Critique cinéma : Guibord s’en va-t-en guerre

Difficile de ne pas tomber sous le charme du dernier film de Philippe Falardeau, Guibord s’en va-t-en guerre : avec cette nouvelle offrande, le réalisateur nommé aux Oscars (Monsieur Lazhar) livre une savoureuse satire politique, profondément humaine et redoutablement efficace.

 Critique film guibordLa réalisation est vive et dynamique. D’emblée, le cinéaste donne le ton, alors que s’élèvent des bruits de fanfare aux accents résolument comiques et qu’une caméra épileptique zoome lentement sur la carte de la circonscription de Prescott-Makadewà-Rapides-aux-Outardes, grandiose et fictif théâtre d’une farce bien ancrée dans son territoire.

Ce comté, c’est celui du député fédéral indépendant Steve Guibord (Patrick Huard, en totale symbiose avec son personnage), ancienne étoile du hockey junior. Armé de toute la bonne foi de monde, le politicien tente de satisfaire ses exubérants administrés, disséminés sur un immense territoire nordique dont la route principal sert d’outil – sinon d’otage – démocratique, barrée tantôt par les patients Amérindiens, tantôt par les camionneurs exaspérés d’être bloqués par ceux-là. Bref, le brave Guibord en a plein les bras.

La routine du bon député sera cependant chambardée le jour où il se trouvera détenir le vote décisif sur une question d’envergure internationale. C’est en effet sur le seul Guibord que reposera la lourde responsabilité de décider si le Canada entrera en guerre. Profitant des judicieux conseils de son stagiaire haïtien Souverain (Irdens Exantus, formidable de candeur et de dévouement), qui voit là une magnifique « fenêtre de démocratie directe », Steve Guibord décidera alors de consulter ses électeurs.
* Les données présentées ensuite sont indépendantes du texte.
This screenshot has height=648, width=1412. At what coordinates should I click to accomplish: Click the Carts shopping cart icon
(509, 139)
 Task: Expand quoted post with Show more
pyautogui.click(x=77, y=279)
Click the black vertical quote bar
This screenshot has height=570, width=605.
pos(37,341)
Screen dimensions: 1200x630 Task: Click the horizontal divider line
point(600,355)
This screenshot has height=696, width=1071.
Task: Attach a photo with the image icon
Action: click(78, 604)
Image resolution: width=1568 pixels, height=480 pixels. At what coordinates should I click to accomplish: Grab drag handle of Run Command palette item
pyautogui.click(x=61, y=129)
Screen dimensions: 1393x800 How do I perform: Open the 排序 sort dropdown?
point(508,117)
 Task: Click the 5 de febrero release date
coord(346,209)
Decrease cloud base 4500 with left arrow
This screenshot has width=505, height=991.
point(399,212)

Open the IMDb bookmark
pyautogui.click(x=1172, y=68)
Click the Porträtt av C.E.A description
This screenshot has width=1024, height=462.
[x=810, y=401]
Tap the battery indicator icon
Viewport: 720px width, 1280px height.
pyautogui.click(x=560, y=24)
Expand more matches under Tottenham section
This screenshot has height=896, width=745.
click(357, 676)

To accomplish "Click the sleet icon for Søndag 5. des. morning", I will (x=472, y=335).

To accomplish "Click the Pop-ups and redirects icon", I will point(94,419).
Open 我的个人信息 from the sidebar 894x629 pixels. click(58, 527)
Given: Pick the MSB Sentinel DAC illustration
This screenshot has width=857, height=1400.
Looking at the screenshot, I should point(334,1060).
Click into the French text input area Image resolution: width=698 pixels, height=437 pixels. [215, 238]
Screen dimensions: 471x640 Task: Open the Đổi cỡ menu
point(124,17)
Malgré les avances du Premier ministre (Paul Doucet, impeccable et hilarant en pastiche de Stephen Harper), le député entreprendra une jouissive tournée de comté, sous le regard de la très tenace équipe de télévision locale. Le film est traversé de personnages aussi pittoresques qu’attachants, du porte-parole syndical bègue (Robin Aubert) aux militants pour la paix et leurs colombes, en passant par quelques échevins colorés. Guibord bénéficiera dans sa quête de l’appui indéfectible de sa femme (Suzanne Clément, en femme de tête et de cœur) et de sa fille Lune (Clémence Dufresne-Deslières, juste et touchante), en dépit de leurs vues radicalement opposées. Le tout sous le regard fasciné et aiguisé de Souverain.

Le scénario, que signe Falardeau, ne tombe jamais dans la lourdeur : la critique sociale et politique qui donne son sens au long-métrage ne supplante jamais la comédie. Car Guibord s’en va-t-en guerre est une gentille caricature, jamais grossière, fine même, nourrie d’un humanisme lumineux et bon enfant. Du reste, le message n’a nul besoin d’être martelé : l’absurdité des situations parle d’elle-même, et évoque malheureusement assez directement un Canada doux-amer dont, somme toute, il faut bien savoir rire.